PCM filed a complaint alleging that TWL had terminated the contract outside the notice period and without cause, thus becoming liable for liquidated damages. PCM further alleged that TWL was in breach of its agreement to pay half the lease cost of the second IBM computer installed at TWL's request. PCM also claimed the unpaid bill of $1,760.64 for the key-punch cards used to test TWL's new computer. The complaint further prayed for injunctive relief to restrain TWL from evicting PCM from its rented office space.

At the jury trial, PCM presented evidence showing that over a period of six years only six to eight errors had been shown which could be traced to PCM employees.[2] Many of the errors or late reports were attributable to TWL employees who either entered incorrect numbers on the handwritten documents or did not deliver the documents to PCM in time for the information to be processed. The record shows that the conversion of information from TWL's manually prepared forms to punch cards over a period of six years exceeded six million key strokes.

TWL's vice president of operations was called by PCM as an adverse witness and testified that PCM's services had been unsatisfactory from the beginning. When asked to identify any specific defaults by PCM in its contract obligations over the period of the contract, he furnished a compilation of eight occasions between January 1st and March 31st, 1977, when PCM had provided a report later than it should have. (One of the incidents involved a report that was eight minutes late.) He admitted that it was possible that the problem was the result of errors committed by TWL employees.

PCM entered into evidence a letter from the president of TWL dated September 5, 1974 and addressed to a business firm considering the use of PCM's computer services. TWL's president stated in the letter that his association with PCM had been "extremely satisfactory." He reported that under the PCM service contract "our data processing costs have been reduced by 30% and more important, our level of efficiency has greatly increased ... through PCM's in-depth involvement with Tampa Wholesale Liquor and their accessibility as an onsite system. They have from the onset remained trustworthy, reliable, and very responsive to our every request."
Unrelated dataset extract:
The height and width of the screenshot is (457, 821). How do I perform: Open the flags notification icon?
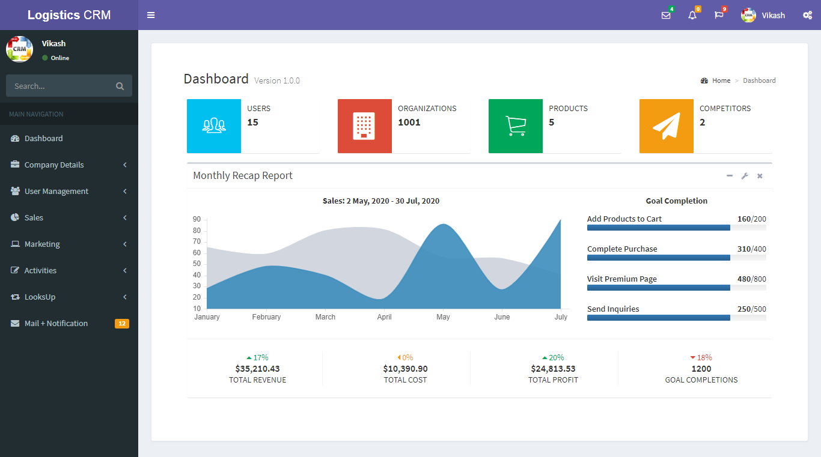coord(719,15)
At the close of PCM's case, TWL moved for a directed verdict. The trial court granted the directed verdict and entered a final judgment in favor of TWL. The court further awarded costs of $755.48 to TWL. PCM questions the propriety of this award.

In view of the fact that this case comes to us on a judgment from a directed verdict rendered at the close of appellant's case, we must view the evidence in a light most favorable to appellant. As our supreme court stated in Teare v. Local Union No. 295, 98 So.2d 79, 81 (Fla. 1957):

In order to support a verdict directed by the trial judge at the close of the plaintiff's evidence it should be clear that there is no evidence whatsoever that could in law support a verdict for the plaintiff. (citations omitted)

If there is any evidence in the record to support a verdict for appellant, the entry of the directed verdict is improper. Baro v. Southeast First Nat. Bank, etc., 363 So.2d 397 (Fla.3d DCA 1978).

*629 It is clear that there were factual questions in this case which should have gone to the jury.